* _REQUIRED WORK_
Would you please copy the part of the material below that opens with the line containing "Click the D badge" and closes with the line containing "Collapse the 라인업"? Copy it exactly, and only it.

□ □ □ □ □ □ □

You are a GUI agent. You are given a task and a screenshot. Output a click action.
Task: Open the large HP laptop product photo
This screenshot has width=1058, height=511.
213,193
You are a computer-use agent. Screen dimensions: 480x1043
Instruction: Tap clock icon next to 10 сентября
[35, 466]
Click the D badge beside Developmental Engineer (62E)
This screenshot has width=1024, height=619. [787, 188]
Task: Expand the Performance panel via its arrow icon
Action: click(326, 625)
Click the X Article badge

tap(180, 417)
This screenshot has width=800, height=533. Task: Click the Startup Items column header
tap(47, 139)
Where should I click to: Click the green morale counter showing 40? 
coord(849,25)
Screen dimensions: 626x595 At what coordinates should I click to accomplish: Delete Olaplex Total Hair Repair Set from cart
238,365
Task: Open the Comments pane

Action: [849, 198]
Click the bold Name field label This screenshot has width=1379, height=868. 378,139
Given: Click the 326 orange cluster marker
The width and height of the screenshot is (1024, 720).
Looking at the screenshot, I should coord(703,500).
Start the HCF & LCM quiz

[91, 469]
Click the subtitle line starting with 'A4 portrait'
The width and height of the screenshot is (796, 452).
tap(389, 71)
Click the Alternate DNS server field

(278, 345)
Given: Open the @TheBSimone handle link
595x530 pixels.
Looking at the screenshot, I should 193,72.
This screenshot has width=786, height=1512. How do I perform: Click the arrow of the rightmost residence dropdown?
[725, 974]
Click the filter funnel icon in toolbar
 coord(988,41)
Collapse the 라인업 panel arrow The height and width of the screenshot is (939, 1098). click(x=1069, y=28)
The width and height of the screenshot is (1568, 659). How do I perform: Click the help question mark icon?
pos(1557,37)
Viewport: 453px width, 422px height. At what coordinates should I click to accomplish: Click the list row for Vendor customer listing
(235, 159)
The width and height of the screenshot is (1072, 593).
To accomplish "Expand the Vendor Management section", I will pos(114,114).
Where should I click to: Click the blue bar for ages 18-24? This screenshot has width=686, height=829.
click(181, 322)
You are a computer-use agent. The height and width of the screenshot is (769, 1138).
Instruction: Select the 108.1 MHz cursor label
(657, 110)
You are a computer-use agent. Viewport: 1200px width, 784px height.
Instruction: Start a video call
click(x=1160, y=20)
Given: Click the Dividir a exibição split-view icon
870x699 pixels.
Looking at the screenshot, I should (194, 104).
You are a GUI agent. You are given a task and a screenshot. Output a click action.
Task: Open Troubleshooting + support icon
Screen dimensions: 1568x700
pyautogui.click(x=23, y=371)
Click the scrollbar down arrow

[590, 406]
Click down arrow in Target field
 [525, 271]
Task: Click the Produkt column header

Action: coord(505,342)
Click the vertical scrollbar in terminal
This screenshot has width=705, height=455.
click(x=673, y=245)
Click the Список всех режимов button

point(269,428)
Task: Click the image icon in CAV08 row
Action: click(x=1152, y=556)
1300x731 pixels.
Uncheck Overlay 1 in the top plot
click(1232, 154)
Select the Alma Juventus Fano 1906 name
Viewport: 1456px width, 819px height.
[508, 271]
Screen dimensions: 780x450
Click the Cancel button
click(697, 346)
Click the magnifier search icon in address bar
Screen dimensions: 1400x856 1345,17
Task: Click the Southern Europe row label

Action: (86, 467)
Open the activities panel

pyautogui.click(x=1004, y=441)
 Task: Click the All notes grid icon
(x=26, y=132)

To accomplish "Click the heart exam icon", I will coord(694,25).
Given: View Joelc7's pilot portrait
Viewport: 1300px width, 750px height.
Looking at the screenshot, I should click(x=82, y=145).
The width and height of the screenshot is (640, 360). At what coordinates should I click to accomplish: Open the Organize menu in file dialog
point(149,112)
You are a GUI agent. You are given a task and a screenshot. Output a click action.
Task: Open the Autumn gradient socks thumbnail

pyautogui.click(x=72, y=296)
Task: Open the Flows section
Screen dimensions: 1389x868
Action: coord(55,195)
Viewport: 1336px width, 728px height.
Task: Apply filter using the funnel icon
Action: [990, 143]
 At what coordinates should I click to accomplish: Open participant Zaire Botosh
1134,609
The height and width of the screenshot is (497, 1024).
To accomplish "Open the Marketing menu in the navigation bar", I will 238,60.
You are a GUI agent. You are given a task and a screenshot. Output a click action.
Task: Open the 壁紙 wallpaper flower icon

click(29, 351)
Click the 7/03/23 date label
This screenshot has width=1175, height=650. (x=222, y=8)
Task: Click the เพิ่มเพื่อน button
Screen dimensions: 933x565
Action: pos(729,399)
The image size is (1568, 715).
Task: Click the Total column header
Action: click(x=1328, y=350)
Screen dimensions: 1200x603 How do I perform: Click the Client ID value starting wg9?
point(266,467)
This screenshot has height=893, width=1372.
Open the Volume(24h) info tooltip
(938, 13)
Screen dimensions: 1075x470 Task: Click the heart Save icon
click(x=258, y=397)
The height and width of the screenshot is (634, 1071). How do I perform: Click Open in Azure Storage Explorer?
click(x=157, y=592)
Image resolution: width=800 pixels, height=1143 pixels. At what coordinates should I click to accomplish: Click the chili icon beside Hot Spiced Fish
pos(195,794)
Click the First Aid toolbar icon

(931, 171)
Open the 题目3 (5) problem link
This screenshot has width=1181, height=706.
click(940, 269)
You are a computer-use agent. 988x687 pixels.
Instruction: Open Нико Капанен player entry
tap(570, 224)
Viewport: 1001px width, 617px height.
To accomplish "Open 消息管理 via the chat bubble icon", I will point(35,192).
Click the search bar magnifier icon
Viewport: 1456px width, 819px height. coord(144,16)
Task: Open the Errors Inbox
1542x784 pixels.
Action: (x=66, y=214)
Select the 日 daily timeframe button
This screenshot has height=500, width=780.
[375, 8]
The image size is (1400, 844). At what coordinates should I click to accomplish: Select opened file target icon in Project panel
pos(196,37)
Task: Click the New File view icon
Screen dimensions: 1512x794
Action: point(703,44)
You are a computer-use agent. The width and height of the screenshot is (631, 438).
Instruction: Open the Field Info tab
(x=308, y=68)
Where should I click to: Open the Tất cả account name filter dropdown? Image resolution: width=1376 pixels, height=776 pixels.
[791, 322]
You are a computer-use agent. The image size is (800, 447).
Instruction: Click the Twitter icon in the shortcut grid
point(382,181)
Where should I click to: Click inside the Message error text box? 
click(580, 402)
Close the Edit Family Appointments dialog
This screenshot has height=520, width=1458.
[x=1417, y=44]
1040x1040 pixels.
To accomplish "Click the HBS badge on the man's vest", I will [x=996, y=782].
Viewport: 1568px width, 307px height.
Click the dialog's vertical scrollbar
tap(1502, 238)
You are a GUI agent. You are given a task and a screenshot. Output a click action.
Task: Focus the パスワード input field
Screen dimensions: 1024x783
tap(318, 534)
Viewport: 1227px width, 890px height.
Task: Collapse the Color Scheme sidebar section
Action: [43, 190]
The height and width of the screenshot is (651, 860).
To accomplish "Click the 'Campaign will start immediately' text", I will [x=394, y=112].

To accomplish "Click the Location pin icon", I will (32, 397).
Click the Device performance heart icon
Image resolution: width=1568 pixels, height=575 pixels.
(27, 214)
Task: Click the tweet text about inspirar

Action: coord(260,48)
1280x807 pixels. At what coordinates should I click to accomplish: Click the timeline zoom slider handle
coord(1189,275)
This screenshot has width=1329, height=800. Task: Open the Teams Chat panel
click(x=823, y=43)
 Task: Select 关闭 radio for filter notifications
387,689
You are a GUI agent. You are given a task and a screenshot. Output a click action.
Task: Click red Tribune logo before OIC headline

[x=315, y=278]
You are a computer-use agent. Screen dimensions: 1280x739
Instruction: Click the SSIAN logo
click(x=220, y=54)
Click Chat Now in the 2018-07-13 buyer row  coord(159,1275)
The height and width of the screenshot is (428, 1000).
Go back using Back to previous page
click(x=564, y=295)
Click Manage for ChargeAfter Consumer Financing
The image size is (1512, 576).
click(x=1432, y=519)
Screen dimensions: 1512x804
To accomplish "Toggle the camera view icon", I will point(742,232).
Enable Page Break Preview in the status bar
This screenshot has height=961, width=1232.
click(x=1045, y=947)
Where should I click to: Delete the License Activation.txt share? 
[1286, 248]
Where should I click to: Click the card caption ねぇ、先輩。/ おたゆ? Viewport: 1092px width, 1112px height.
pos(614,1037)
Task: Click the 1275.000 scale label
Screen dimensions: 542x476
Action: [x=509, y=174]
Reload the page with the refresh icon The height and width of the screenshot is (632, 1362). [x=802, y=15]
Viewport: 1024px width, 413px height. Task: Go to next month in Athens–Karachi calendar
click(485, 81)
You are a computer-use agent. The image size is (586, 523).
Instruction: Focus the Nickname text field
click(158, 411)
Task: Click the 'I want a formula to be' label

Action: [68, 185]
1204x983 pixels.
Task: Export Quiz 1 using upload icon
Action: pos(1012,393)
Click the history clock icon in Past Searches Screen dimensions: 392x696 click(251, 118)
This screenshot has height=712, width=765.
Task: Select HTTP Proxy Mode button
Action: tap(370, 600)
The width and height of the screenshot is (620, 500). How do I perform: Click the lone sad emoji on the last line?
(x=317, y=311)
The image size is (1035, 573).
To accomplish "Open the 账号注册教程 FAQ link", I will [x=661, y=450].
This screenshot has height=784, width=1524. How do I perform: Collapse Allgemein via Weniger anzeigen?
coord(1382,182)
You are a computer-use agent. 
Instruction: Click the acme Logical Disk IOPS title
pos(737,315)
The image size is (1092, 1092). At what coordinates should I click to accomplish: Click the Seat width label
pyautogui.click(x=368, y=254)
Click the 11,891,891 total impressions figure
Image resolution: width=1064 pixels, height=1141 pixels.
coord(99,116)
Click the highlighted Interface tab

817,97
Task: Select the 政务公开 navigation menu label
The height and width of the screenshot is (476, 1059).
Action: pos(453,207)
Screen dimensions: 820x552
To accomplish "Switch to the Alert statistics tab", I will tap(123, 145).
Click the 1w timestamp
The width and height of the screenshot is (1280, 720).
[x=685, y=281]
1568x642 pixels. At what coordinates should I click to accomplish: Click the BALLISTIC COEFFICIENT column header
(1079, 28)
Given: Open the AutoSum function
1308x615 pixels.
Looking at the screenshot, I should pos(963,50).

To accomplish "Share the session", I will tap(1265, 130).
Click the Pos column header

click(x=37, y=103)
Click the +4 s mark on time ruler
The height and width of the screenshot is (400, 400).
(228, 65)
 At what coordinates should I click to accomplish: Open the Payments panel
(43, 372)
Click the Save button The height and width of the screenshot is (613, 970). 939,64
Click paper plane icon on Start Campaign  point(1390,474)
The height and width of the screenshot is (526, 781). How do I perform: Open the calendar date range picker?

□ □ □ □ □ □ □

* _OUTPUT BELOW_
Click the D badge beside Developmental Engineer (62E)
This screenshot has width=1024, height=619. [787, 188]
Task: Expand the Performance panel via its arrow icon
Action: click(326, 625)
Click the X Article badge

tap(180, 417)
This screenshot has width=800, height=533. Task: Click the Startup Items column header
tap(47, 139)
Where should I click to: Click the green morale counter showing 40? 
coord(849,25)
Screen dimensions: 626x595 At what coordinates should I click to accomplish: Delete Olaplex Total Hair Repair Set from cart
238,365
Task: Open the Comments pane

Action: [849, 198]
Click the bold Name field label This screenshot has width=1379, height=868. 378,139
Given: Click the 326 orange cluster marker
The width and height of the screenshot is (1024, 720).
Looking at the screenshot, I should coord(703,500).
Start the HCF & LCM quiz

[91, 469]
Click the subtitle line starting with 'A4 portrait'
The width and height of the screenshot is (796, 452).
tap(389, 71)
Click the Alternate DNS server field

(278, 345)
Given: Open the @TheBSimone handle link
595x530 pixels.
Looking at the screenshot, I should 193,72.
This screenshot has width=786, height=1512. How do I perform: Click the arrow of the rightmost residence dropdown?
[725, 974]
Click the filter funnel icon in toolbar
 coord(988,41)
Collapse the 라인업 panel arrow The height and width of the screenshot is (939, 1098). click(x=1069, y=28)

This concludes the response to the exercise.